**TASK INSTRUCTIONS:**
Please copy exactly the lines from the one containing "Screen dimensions: 1138x1079" to the end of the entries, both included, and nothing else. Omit every picture.

[Records from a data collection]
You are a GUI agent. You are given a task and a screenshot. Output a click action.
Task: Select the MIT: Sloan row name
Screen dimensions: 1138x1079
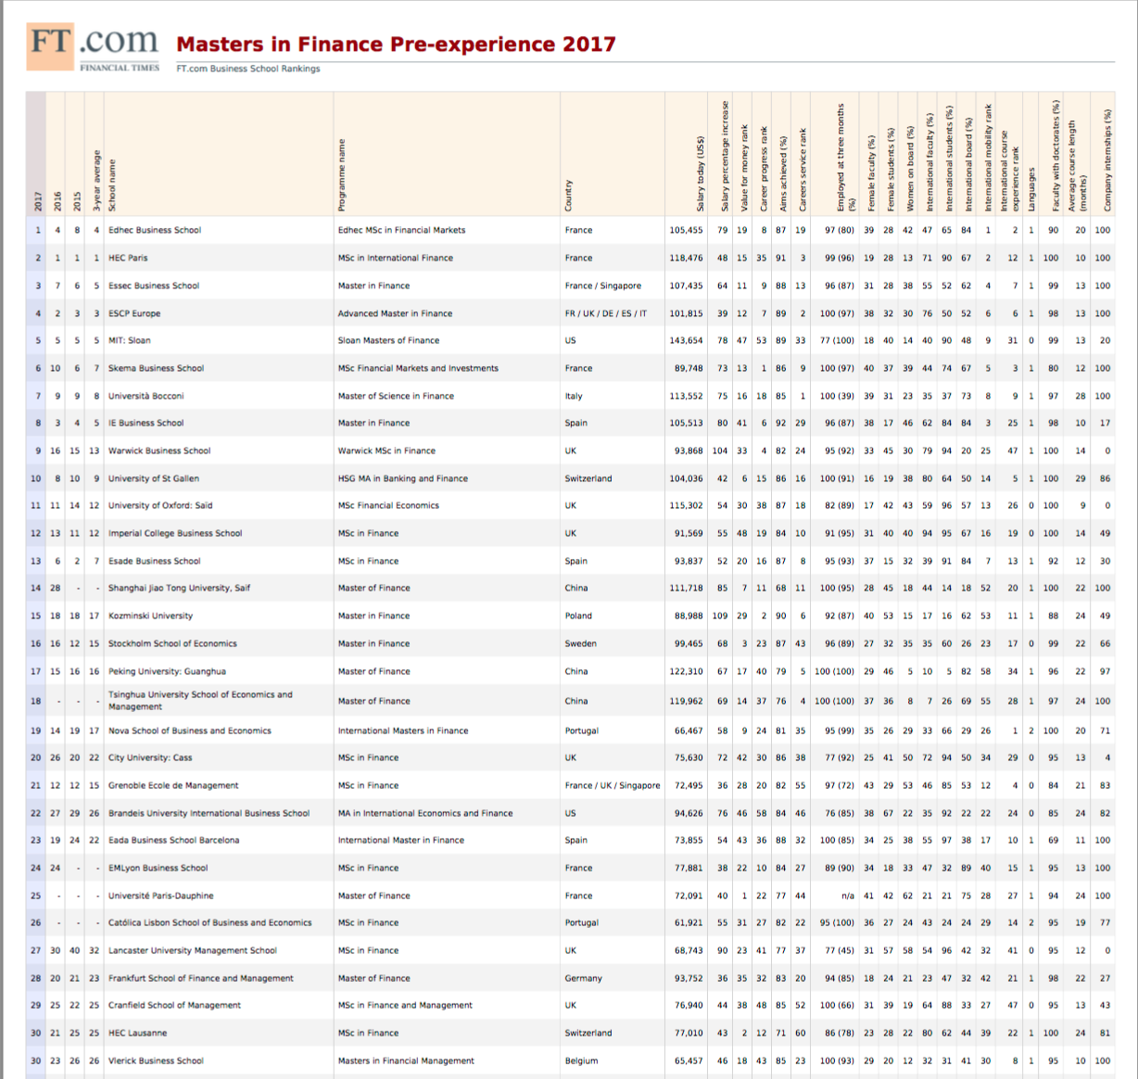tap(129, 340)
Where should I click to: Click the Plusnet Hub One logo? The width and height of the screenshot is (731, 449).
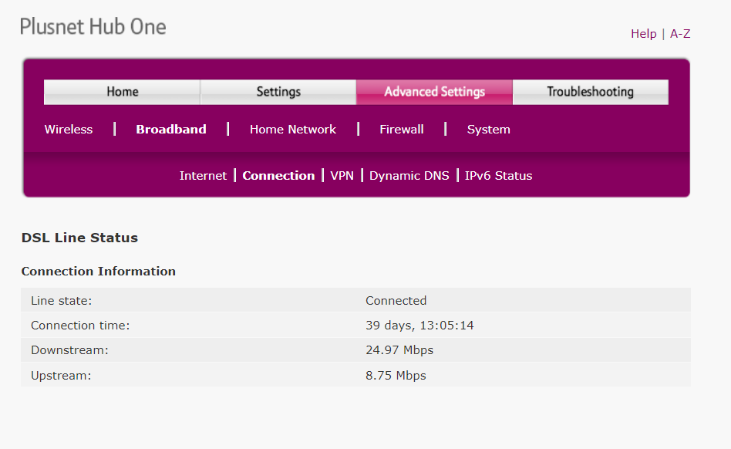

**RESPONSE:**
Screen dimensions: 1138x1079
tap(129, 340)
Where should I click to: Click the Plusnet Hub One logo? The width and height of the screenshot is (731, 449).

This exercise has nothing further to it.